Search code examples
assemblybroadcastxeon-phi

operand type mismatch for `vpbroadcastd'


I tried to find a KNC broadcast instruction for Xeon Phi platform. But I could not find any instruction. Instead I tried to use this AVX _mm512_set1_epi32 intrinsic in assembly. I have two questions: first is there any KNC broadcast instruction? Second, when I compiled the below code, I got the operand type mismatch for `vpbroadcastd' error.

int op = 2;
__asm__("vmovdqa32 %0,%%zmm0\n\t"
            "mov %1, %%eax\n\t"
            "vpbroadcastd %%eax, %%zmm1\n\t"
            "vpsravd %%zmm1,%%zmm0,%%zmm1\n\t"
            "vmovdqa32 %%zmm1,%0;"
            : "=m" (tt[0]): "m" (op));

which tt defined using below code and I used k1om-mpss-linux-gcc compiler for compiling this code

int * tt = (int *) aligned_malloc(16 * sizeof(int),64);

Solution

  • I looked at how AVX2 would do this with intrinsics and noticed that the broadcast reads from memory just like with KNC. Looking at the assembly from the AVX2 intrinsics I wrote inline assembly which does the same thing.

    #include <stdio.h>
    #include <x86intrin.h>
    void foo(int *A, int n) {
        __m256i a16 = _mm256_loadu_si256((__m256i*)A);
        __m256i t = _mm256_set1_epi32(n);
        __m256i s16 = _mm256_srav_epi32(a16,t);
        _mm256_storeu_si256((__m256i*)A, s16);
    }
    
    void foo2(int *A, int n) {
        __asm__("vmovdqu      (%0),%%ymm0\n"
                "vpbroadcastd (%1), %%ymm1\n"
                "vpsravd      %%ymm1, %%ymm0, %%ymm0\n"
                "vmovdqu      %%ymm0, (%0)"
                :
                : "r" (A), "r" (&n)
                : "memory"
            );
    }
    
    int main(void) {
        int x[8];
        for(int i=0; i<8; i++) x[i] = 1<<i;
        for(int i=0; i<8; i++) printf("%8d ", x[i]); puts("");
        foo2(x,2);
        for(int i=0; i<8; i++) printf("%8d ", x[i]); puts("");
    }
    

    Here is my guess for KNC (using aligned loads):

    void foo2_KNC(int *A, int n) {
        __asm__("vmovdqa32      (%0),%%zmm0\n"
                "vpbroadcastd   (%1), %%zmm1\n"
                "vpsravd        %%zmm1, %%zmm0, %%zmm0\n"
                "vmovdqa32      %%zmm0, (%0)"
                :
                : "r" (A), "r" (&n)
                : "memory"
            );
    }
    

    There appears to be a more efficient way of doing this with KNC and AVX512.

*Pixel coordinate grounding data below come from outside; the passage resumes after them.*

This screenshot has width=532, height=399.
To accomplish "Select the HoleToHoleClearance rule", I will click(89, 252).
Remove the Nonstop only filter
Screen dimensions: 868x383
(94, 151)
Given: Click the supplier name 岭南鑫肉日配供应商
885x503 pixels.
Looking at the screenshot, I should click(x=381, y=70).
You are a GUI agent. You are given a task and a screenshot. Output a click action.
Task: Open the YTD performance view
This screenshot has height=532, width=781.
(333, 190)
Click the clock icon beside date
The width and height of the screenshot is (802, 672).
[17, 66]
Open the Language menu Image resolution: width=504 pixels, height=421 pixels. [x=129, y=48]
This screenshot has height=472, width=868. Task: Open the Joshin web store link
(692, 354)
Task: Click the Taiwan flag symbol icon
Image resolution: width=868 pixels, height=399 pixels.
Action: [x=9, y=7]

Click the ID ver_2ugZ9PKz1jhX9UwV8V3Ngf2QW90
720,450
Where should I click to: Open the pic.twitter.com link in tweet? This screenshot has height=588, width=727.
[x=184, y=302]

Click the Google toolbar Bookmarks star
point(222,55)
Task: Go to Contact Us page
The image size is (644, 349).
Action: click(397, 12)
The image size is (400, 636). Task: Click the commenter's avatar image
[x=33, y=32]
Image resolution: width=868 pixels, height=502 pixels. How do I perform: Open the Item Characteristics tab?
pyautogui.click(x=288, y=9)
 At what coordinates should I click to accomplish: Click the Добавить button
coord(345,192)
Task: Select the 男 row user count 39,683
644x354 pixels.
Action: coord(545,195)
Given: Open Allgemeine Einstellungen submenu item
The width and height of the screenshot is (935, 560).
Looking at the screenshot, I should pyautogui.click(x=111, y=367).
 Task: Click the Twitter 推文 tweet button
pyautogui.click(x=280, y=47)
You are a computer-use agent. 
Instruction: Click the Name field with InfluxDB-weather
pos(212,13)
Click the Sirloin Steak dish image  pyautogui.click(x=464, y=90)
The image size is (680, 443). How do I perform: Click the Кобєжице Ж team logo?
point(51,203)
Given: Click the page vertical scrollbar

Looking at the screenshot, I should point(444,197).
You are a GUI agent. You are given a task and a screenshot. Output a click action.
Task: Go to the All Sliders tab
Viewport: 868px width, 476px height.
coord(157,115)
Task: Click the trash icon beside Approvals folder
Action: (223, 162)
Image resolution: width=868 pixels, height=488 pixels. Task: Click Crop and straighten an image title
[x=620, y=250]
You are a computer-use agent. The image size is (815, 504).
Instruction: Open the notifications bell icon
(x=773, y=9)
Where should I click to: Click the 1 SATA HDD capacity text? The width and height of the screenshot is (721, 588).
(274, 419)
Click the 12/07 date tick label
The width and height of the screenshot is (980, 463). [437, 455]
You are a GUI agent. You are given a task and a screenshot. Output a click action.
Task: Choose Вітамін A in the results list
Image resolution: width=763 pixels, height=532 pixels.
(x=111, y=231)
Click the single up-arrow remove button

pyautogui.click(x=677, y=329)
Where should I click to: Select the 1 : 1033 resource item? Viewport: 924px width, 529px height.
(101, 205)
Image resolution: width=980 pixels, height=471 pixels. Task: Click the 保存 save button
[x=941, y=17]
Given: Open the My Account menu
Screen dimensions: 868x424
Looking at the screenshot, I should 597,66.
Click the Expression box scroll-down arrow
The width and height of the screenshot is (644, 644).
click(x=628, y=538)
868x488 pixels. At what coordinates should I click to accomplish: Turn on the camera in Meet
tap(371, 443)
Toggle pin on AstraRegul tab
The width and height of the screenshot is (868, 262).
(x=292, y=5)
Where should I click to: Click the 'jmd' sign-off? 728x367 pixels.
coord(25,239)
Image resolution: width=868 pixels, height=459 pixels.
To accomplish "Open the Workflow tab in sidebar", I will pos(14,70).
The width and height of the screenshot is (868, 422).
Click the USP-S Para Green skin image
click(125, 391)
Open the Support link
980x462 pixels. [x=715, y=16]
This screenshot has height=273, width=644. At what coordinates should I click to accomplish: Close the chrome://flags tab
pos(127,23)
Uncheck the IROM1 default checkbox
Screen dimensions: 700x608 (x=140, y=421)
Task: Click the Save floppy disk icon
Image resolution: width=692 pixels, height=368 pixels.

    Intel says in regards to AVX12 in section "2.5.3 Broadcast":

    EVEX encoding provides a bit-field to encode data broadcast for some load-op instructions

    and then gives the example

    vmulps zmm1, zmm2, [rax] {1to16}
    

    where

    The {1to16} primitive loads one float32 (single precision) elem ent from memory, replicates it 16 times to form a vector of 16 32-bit floating-point elements, multiplies the 16 float32 elements with the corresponding elements in the first source operand vector, and put each of the 16 results into the destination operand.

    I have never used his syntax before but you could try

    void foo2_KNC(int *A, int n) {
    __asm__("vmovdqa32      (%0),%%zmm0\n\t"
            "vpsravd        (%1)%{1to16}, %%zmm0, %%zmm0\n\t"
            "vmovdqa32      %%zmm0, (%0)\t"
            :
            : "r" (A), "r" (&n)
            : "memory", "%zmm0"
        );
    

    }

    this produces

    vmovdqa32      (%rax),%zmm0
    vpsravd        (%rdx){1to16}, %zmm0, %zmm0
    vmovdqa32      %zmm0, (%rax)
    

    Agner Fog incidentally has a section titled "8.4 Assembly syntax for AVX-512 and Knights Corner instructions" in the documentation for objconv where he says

    these two instruction sets are very similar, but have different optional instruction attributes. Instructions from these two instruction sets differ by a single bit in the prefix, even for otherwise identical instructions.

    According to his documentation NASM supports the AVX-512 and KNC syntax so you could try this syntax in NASM.